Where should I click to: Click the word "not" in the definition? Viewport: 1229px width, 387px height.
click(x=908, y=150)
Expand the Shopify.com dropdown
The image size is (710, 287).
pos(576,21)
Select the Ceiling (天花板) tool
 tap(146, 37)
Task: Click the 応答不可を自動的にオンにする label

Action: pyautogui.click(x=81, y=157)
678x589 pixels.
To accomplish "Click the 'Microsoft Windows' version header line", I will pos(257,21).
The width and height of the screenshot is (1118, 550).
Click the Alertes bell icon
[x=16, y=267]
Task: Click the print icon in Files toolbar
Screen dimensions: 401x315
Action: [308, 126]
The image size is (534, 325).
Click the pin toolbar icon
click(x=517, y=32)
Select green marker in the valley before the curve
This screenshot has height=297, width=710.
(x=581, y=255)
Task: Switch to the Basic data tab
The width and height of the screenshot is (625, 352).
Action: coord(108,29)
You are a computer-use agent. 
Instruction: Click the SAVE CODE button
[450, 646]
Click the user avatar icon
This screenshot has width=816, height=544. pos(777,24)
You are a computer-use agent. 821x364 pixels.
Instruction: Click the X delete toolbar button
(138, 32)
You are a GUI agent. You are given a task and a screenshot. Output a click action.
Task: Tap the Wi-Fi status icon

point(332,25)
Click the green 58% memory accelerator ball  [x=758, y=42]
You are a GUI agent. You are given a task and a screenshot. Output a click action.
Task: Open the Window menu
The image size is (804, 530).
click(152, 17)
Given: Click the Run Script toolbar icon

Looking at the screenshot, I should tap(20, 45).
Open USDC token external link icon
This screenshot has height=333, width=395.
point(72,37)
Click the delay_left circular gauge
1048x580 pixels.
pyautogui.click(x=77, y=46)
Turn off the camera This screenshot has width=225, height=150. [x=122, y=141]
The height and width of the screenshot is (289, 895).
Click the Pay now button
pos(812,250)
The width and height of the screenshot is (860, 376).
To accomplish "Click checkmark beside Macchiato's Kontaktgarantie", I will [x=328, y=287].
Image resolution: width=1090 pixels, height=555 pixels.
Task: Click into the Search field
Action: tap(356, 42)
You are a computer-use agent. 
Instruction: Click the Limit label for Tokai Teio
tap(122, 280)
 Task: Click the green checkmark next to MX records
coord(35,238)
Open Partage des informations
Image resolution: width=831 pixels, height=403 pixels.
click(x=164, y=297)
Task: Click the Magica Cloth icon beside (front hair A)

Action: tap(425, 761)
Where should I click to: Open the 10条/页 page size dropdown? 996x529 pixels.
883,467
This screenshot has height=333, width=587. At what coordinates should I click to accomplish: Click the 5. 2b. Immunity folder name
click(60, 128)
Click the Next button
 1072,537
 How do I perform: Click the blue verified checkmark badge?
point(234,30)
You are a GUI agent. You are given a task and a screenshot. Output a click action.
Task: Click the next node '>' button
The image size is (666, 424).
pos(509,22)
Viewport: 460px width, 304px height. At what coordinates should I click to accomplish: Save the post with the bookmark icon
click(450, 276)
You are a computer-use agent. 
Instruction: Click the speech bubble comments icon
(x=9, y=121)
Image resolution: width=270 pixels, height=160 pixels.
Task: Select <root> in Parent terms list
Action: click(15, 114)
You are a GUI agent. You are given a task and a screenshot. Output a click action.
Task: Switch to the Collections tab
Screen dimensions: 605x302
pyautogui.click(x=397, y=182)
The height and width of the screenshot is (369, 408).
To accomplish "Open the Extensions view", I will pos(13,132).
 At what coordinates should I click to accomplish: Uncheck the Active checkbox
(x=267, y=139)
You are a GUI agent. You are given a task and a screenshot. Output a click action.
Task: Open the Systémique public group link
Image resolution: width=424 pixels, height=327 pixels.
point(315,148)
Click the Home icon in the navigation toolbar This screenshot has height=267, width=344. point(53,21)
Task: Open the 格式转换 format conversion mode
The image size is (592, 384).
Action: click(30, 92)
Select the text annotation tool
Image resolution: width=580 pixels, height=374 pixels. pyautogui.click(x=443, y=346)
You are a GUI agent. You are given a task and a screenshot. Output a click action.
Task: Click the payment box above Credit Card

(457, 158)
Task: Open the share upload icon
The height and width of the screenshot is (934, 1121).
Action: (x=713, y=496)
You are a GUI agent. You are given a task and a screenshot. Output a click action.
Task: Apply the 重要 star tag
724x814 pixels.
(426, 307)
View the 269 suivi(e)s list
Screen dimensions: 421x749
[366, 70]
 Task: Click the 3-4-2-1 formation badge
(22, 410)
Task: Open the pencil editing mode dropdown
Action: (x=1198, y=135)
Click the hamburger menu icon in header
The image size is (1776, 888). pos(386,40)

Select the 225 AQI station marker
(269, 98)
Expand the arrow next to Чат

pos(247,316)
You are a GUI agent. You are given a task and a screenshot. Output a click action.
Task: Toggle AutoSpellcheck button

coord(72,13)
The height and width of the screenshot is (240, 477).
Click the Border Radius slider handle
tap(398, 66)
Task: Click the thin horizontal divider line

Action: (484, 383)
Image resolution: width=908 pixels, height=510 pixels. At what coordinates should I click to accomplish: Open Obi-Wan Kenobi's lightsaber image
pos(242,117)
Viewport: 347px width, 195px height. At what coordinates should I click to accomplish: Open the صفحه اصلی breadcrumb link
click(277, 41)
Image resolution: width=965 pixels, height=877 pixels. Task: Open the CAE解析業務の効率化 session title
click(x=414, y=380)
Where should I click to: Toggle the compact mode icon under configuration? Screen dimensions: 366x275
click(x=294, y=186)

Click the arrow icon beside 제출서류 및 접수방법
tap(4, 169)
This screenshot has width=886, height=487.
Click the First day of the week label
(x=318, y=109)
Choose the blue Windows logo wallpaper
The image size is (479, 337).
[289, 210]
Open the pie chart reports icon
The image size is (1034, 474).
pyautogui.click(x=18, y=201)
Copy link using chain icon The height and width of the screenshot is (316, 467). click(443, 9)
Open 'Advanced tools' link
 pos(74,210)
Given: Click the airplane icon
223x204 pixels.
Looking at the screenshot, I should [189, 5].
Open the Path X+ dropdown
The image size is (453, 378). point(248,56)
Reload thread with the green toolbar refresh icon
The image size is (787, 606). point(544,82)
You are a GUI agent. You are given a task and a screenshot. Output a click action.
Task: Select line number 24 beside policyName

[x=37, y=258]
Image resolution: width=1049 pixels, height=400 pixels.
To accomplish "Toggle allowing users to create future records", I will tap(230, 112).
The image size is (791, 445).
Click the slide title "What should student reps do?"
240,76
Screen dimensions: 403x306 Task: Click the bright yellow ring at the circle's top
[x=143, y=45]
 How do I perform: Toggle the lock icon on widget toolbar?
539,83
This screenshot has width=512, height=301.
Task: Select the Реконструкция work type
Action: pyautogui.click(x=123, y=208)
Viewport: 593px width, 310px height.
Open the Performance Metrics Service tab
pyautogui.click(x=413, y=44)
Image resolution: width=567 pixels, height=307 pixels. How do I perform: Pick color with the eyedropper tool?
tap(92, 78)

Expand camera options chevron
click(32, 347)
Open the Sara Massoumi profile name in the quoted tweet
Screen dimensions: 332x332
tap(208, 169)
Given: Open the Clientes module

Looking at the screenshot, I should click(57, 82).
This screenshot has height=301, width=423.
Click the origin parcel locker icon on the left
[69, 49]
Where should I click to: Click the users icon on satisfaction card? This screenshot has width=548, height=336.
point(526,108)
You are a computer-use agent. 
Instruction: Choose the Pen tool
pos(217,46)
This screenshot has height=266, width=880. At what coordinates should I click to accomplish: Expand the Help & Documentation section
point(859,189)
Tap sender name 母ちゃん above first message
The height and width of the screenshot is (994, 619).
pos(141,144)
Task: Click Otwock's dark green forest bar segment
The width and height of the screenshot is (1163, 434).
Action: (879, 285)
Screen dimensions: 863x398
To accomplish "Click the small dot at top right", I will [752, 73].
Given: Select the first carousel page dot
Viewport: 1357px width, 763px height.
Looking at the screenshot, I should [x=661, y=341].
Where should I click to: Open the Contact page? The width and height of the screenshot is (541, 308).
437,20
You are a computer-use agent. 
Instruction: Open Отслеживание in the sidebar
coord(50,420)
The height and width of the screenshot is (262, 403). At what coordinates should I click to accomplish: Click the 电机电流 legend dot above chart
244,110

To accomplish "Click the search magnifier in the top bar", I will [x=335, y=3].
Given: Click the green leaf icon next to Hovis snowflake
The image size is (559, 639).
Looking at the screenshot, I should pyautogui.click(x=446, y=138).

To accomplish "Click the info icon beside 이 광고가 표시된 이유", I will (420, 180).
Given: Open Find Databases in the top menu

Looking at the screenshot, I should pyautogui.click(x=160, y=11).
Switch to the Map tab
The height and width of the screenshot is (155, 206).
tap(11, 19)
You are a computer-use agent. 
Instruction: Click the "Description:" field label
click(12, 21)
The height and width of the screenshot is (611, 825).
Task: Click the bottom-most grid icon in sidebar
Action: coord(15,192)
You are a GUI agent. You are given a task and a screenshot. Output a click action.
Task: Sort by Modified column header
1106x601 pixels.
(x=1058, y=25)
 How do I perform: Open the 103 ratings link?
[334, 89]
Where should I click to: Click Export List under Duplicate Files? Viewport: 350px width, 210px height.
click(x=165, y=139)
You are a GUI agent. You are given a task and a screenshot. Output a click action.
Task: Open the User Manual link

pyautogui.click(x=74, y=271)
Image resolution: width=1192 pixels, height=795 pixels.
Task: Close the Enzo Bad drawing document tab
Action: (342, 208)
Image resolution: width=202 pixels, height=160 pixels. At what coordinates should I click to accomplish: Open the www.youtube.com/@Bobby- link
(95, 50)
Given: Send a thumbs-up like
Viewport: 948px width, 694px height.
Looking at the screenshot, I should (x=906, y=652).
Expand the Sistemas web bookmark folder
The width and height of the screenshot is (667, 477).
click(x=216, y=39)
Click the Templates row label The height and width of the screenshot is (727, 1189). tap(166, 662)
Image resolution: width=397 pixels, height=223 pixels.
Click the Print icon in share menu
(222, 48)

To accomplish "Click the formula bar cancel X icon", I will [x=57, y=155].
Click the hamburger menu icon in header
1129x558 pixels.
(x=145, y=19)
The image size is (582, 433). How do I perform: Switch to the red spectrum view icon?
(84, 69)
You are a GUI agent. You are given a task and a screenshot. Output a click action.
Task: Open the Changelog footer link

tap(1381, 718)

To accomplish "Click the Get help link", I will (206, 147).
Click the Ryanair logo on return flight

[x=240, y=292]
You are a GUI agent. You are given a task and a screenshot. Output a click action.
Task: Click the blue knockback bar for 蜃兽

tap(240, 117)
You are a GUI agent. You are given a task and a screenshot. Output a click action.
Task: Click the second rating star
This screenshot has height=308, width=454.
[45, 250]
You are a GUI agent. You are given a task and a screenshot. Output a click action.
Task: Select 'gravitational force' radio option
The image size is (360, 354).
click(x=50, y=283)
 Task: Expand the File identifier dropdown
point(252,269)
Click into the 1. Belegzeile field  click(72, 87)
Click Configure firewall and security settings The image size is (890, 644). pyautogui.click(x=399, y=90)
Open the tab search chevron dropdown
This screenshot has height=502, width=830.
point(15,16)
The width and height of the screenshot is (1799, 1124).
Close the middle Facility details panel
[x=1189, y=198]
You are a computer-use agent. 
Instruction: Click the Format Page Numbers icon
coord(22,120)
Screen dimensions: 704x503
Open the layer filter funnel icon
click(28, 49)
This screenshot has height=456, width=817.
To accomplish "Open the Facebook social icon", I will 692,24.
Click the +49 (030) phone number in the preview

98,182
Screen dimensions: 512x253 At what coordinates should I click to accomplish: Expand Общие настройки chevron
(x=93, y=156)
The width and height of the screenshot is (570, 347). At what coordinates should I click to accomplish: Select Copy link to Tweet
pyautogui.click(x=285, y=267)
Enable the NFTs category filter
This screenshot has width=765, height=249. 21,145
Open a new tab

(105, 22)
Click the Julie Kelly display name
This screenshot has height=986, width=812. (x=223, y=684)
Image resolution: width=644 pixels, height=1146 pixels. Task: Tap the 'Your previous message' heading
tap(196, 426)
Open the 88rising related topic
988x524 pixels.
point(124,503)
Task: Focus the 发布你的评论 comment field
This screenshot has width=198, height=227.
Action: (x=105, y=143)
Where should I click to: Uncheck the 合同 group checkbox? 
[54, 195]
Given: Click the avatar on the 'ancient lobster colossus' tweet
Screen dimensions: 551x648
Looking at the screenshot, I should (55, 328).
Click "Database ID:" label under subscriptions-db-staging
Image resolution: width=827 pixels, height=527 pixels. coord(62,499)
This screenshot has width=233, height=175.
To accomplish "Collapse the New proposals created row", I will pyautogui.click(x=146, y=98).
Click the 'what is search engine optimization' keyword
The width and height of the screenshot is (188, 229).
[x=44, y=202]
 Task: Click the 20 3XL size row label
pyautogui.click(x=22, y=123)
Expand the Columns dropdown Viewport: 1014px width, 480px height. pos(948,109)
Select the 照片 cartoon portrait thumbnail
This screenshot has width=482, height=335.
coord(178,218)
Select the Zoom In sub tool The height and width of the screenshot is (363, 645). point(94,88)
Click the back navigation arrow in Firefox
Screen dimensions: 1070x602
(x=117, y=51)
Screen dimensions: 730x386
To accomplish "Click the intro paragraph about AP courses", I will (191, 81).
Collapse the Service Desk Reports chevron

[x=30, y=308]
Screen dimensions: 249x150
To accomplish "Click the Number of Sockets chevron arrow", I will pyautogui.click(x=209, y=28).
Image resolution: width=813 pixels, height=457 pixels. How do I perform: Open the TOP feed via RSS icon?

WHAT NEEDS TO BE DONE
List each line of the records that holds the string "star".

RESULT OF THE EXERCISE
Task: Apply the 重要 star tag
Task: Click the second rating star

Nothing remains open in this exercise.